When I was about 1.5 years old my parents got divorced. From what I’ve heard it wasn’t pleasant but wasn’t brutal, and my mom moved from Colorado to California where she settled in East Palo Alto and met the man that eventually became my step-father.

When I was five, we sat around our tiny wooden dining room table with a hanging brown lamp that lit the table and that’s about it.

“I’d like to marry your mother,” he asked me. “We can be a family.”

“Ok,” I responded. “That’s cool.”

For years, I have told that story as a joyous heart warming occasion that showed how lovely that man is. And trust me, he is a lovely man.

But that’s not true. I did not feel joy then. I felt abandoned, for I was the person who took care of my mom after she and my father got divorced. I was the one that comforted her, and cared for her, and I was being told that I was replaced. That I was unwanted. That I was not good enough.

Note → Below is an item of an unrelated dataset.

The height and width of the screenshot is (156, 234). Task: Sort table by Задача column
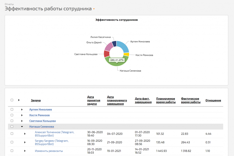pyautogui.click(x=36, y=100)
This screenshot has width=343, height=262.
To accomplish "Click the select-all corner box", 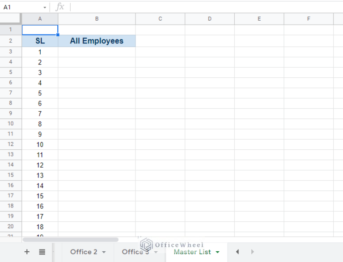I will 11,19.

Was that true? There is no way that my mom at 26 and my dad at 24 had the intention of making me feel unloved.

As children we create beliefs, and then build defense mechanisms to protect ourselves from those beliefs. Our defenses just get stronger as we get older until we finally realize that they no longer serve us, and we let them go.

I was fortunate to be asked by Emily Anhalt to write my five year old self a letter and tell him what I know now.

I was never replaced. I was always wanted. I am good enough. And I let that defense mechanism go and felt the belief dissipate.

That guy in that photo with the sweat on his brow and the bags under his eyes is a pretty good dude. It just took him 50 years to realize it.